Société

Le chômage en forte hausse

Sous couvert de guerre contre le terrorisme, la guerre sociale vient de faire 42 000 nouvelles victimes

Publié le 26 novembre 2015

Daniela Cobet

En temps d’escalade liberticide et de négociations militaires, cela ne fait pas forcément la Une des grands médias, mais la plus forte hausse du chômage depuis près de trois ans enregistrée pour le mois d’octobre est une nouvelle accablante pour les travailleurs. Elle montre que sous couvert d’état d’urgence, d’offensive guerrière et de pseudo trêve sociale, les capitalistes poursuivent leur guerre contre les acquis sociaux et les conditions de vie des exploités. Une guerre qu’ils sont malheureusement en train de gagner…

Pôle emploi vient d’annoncer, ce jeudi après-midi, une très forte hausse du taux de chômage en octobre, avec 42.000 nouveaux inscrits. C’est un coup porté au gouvernement qui espérait quela baisse constatée en septembre(-23.800) marquerait le début de l’inversionde la courbe du chômage, ce qui ne l’empêche pas de minimiser la catastrophe dans son discours en parlant de « chiffres pas satisfaisants ». Et encore, les effets des attentats du 13 novembre sur l’emploi, dans le secteur clé qu’est celui du tourisme, ne laisse pas espérer une amélioration lors des prochains mois

Mais c’est surtout un coup supplémentaire porté aux travailleurs qui sont désormais près de 3,6 millions à être privés d’un emploi. Privés du seul « droit » que cette société leur accordait au bout du compte, qui était celui de se faire exploiter.
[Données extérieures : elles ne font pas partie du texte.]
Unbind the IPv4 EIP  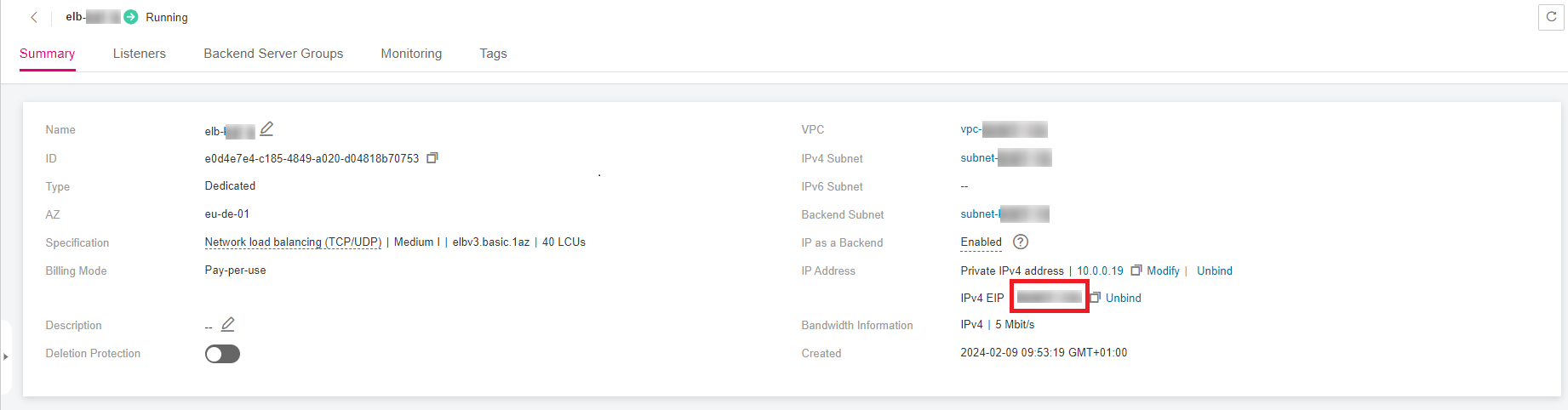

La trêve sociale que veut imposer le gouvernement dans ce contexte est d’autant plus perverse qu’elle a pour conséquence concrète et immédiate d’empêcher des salariés comme ceux d’Air France de résister aux attaques contre l’emploi qui continuent à couler à flots. Cette trêve n’est donc qu’une farce et puisque à sens unique, les travailleurs n’ont aucune raison de la respecter.

D’autant plus que l’on peut s’attendre à ce que le tournant sécuritaire et guerrier du gouvernement se finance à coups de plus d’austérité et de restrictions budgétaires. Cette politique ne fera par ailleurs qu’aggraver les conditions de misère sociale et de manque de perspectives pour les jeunes qui font le terreau du recrutement par les groupes terroristes.
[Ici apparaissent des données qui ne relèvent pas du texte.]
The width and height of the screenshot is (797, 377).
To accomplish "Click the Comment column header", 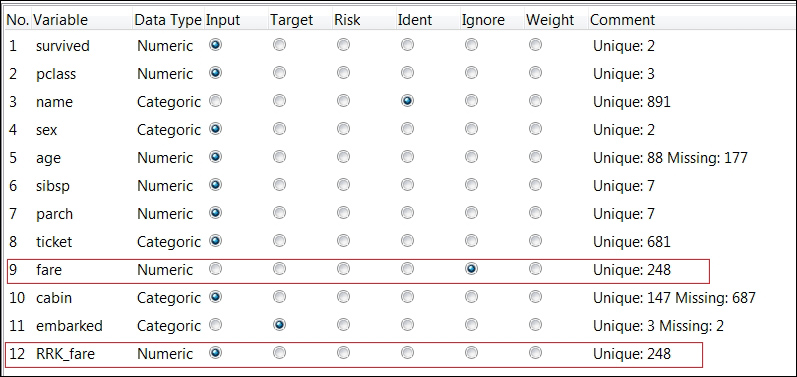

Pas d’autre solution donc que de reprendre le chemin de la rue et de la lutte, contre les licenciements, comme contre l’état d’exception et le va-t-en guerre que le gouvernement cherche à imposer. La journée du 2 décembre pourrait être une occasion à saisir en ce sens, à condition que des directions comme celle de la CGT décident de transformer leurs paroles, plutôt justes ces derniers temps, en actes.

Car tant que les patrons et les actionnaires continueront à imposer, avec la complicité du gouvernement, leur règle d’or qui est celle du maintien de leurs bénéfices exorbitants, le chômage et la misère sociale ne reculeront pas. Il faudrait donc un mouvement social puissant pour imposer des mesures réellement efficaces contre le chômage qui sont l’interdiction des licenciements, la réduction massive du temps de travail sans réduction de salaire de façon à embaucher tout les chômeurs et la nationalisation sous contrôle des travailleurs et de la population des grandes entreprises et des secteurs stratégiques de l’économie.